Il avait tellement mal partout qu'il était incapable de bouger, son estomac était en train de le tuer à petit feu et surtout, il était en proie à une agitation et une anxiété extrêmes. Tout ce qui l'entourait lui inspirait une angoisse profonde. Il avait gardé sa hache et son couteau à portée de main, s'attendant à tout moment à voir surgir des morts-vivants de nulle part qui viendraient pour le dévorer, lui et personne d'autre. Il scrutait la pièce des yeux en permanence, la paranoïa lui faisant imaginer des menaces et des ennemis derrière chaque objet, dans chaque recoin. Il avait poussé le fauteuil contre le mur de peur d'être attaqué par derrière, ce qui ne l'empêchait pas de vérifier fréquemment que rien ne se trouvait tapi dans son dos.

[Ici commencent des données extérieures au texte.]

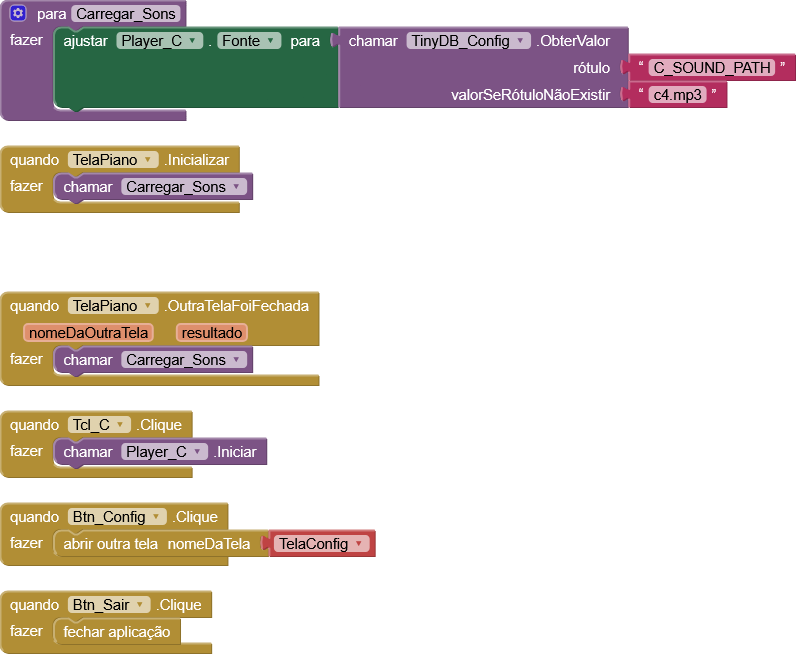Edit the C_SOUND_PATH text value

coord(712,68)
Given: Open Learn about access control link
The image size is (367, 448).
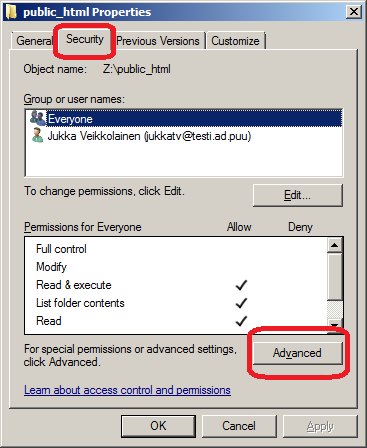Looking at the screenshot, I should [x=127, y=390].
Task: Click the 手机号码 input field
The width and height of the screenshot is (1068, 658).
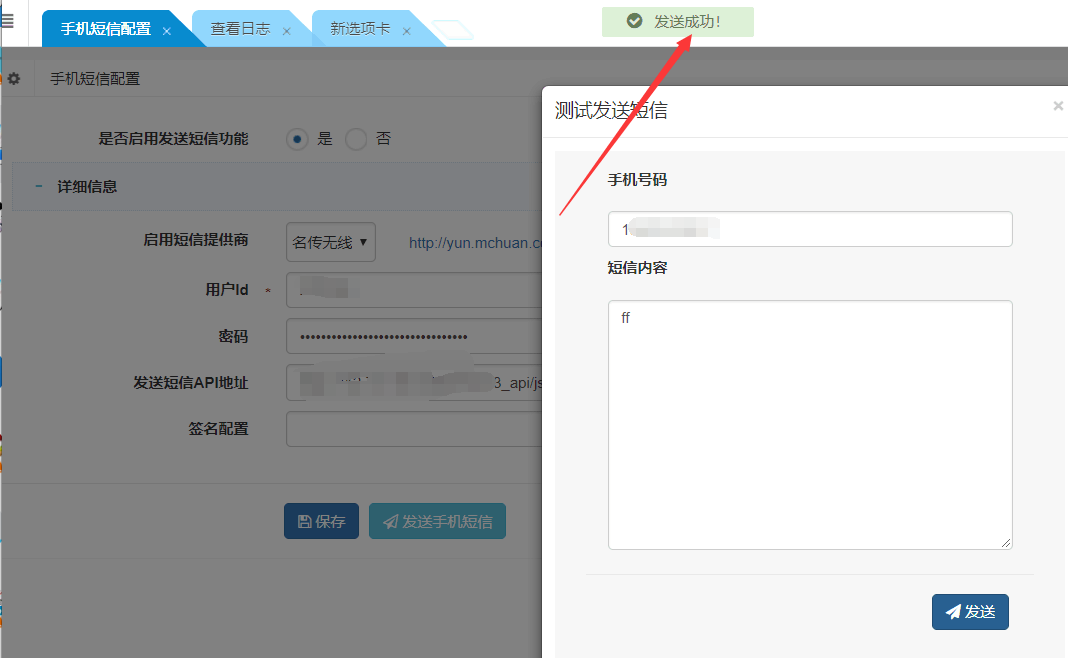Action: click(x=809, y=229)
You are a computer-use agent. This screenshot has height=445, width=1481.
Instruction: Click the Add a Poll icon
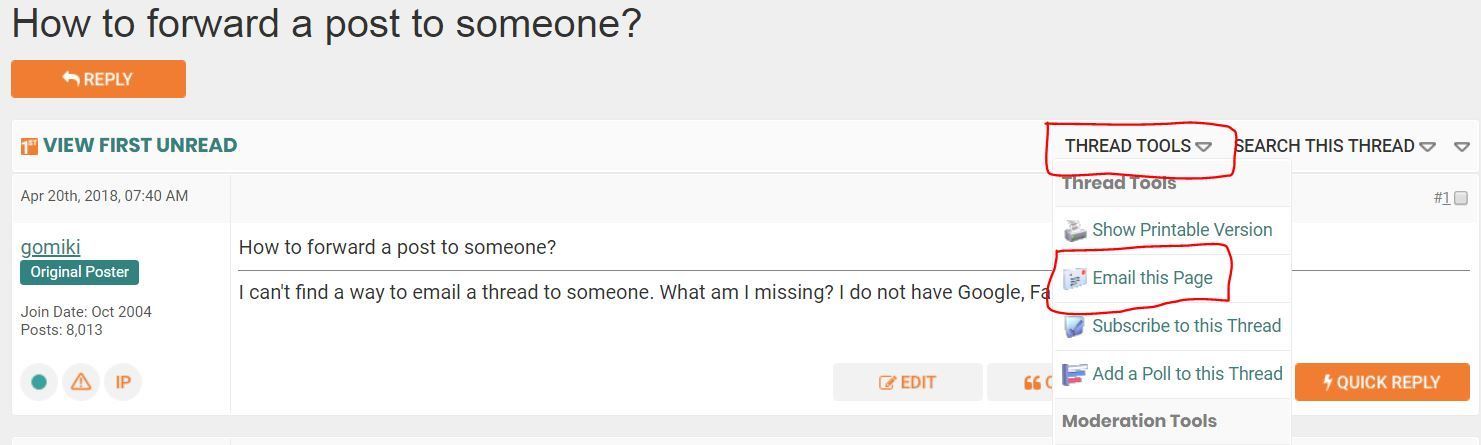(1074, 374)
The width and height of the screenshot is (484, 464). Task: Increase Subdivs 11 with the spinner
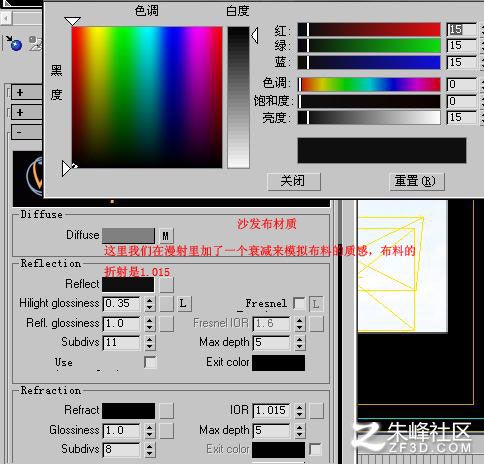[x=150, y=339]
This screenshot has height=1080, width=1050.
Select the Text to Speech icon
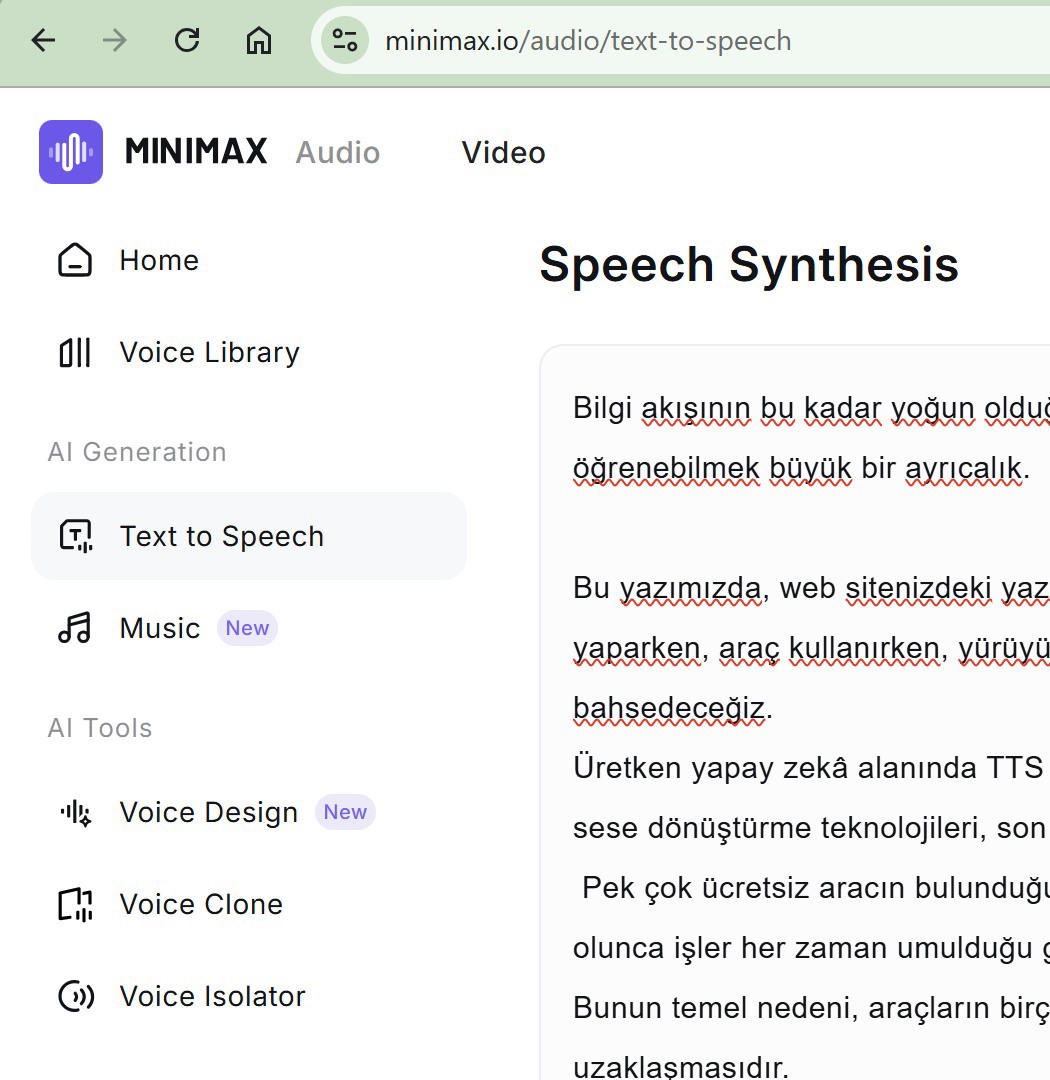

Lorsqu'il entendit des pas se rapprocher, il tourna nerveusement la tête et faillit empoigner la hache en voyant Vi passer sa tête prudemment dans l'embrasure de la porte.

« Bonjour, Merle, bien dormi ? Déjà debout ? »

Elle lui adressa un grand sourire.
Il fit de son mieux pour vider son visage de toute émotion qui aurait pu trahir son état.

Tout va bien, c'est Vi, c'est juste Vi, juste cette abrutie inoffensive de Vi, rien à craindre, se répéta-t-il en boucle.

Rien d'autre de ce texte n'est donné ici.